El Pulpo, el Eximio, el Maestro é Irineo Leguisamo (1903-1985), considerado o ginete mais importante do turfe sul-americano do século XX.
Homenageado por Modesto Papávero neste tango (Leguisamo solo) popularizado por Gardel, aficionado do turfe (ouça Palermo e Por una Cabeza) e amigo de Leguisamo, a quem confiou seu cavalo Lunático (melhor nome ever.

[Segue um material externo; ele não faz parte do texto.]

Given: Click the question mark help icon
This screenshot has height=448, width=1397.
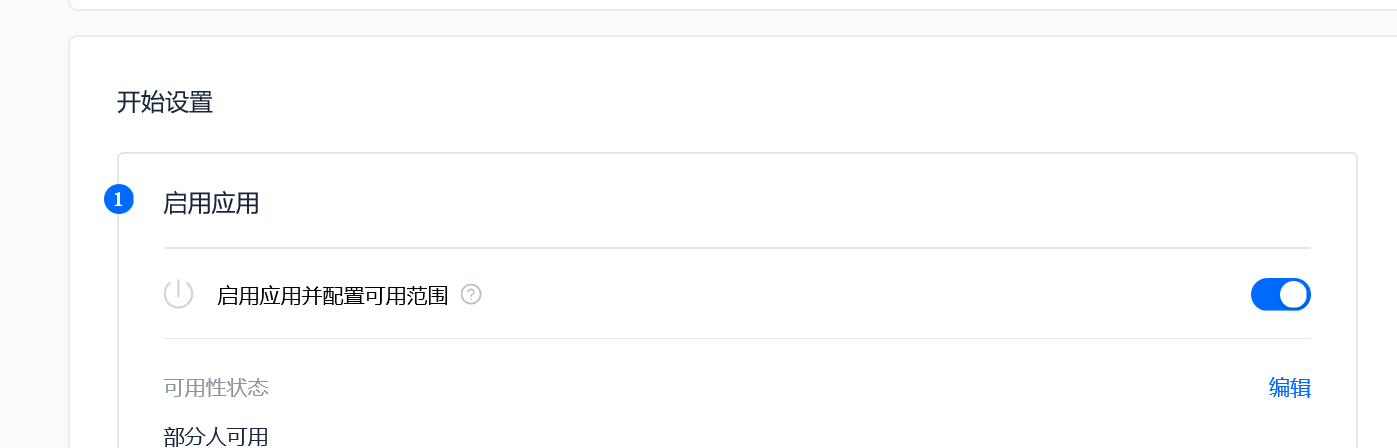Looking at the screenshot, I should click(472, 294).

Já que o turfe envolve doses cavalares - não resisti ao trocadilho infame - de insanidade que só as paixões despertam).
"Siguen corriendo; doblan el codo,
ya se acomoda, ya entra en acción...
Es el maestro el que se arrima
y explota un grito ensordecedor..."
gorjeia o Zorzal.
As lembranças se agitam, talvez por que Leguisamo nasceu na província de Salto, num lugar de profético nome: Potreros de Arerunguá. Província de Salto de onde vieram ancestrais maternos. Ou por que nesta linha de ancestrais houve um outro apaixonado pelos cavalos: seu Ricarth, o Capitão.
Avô meio lenda urbana: sempre longe, andando de hípica em hípica, treinando los tungos e, de quebra, dando um rumo na vida para algum garoto franzino com jeito para montar um zaino (de pelo e de gênio). E quando por perto contador de histórias fantásticas e encantadoras.
"Leguisamo solo!..."
gritan los nenes de la popular.
"Leguisamo solo!..."
fuerte repiten los de la oficial.
"Leguisamo solo!..."
ya esta el puntero del Pulpo a la par.
"Leguisamo al trote!..."
y el Pulpo cruza el disco triunfal.
As lembranças ficam mais vivas. O filme da memória projetado na retina. Os gritos do povaréu, encostado na cerca de mourões de eucalipto, misturado ao eco dos cascos batendo no chão de terra; partículas de poeira dançando num raio de sol, alheias ao drama de pescoços, ancas e pernas com músculos contraídos de zainos; colorados; baios; gateados; rosilhos; tobianos e tordilhos numa epopeia retratada com todos os matizes impressionistas.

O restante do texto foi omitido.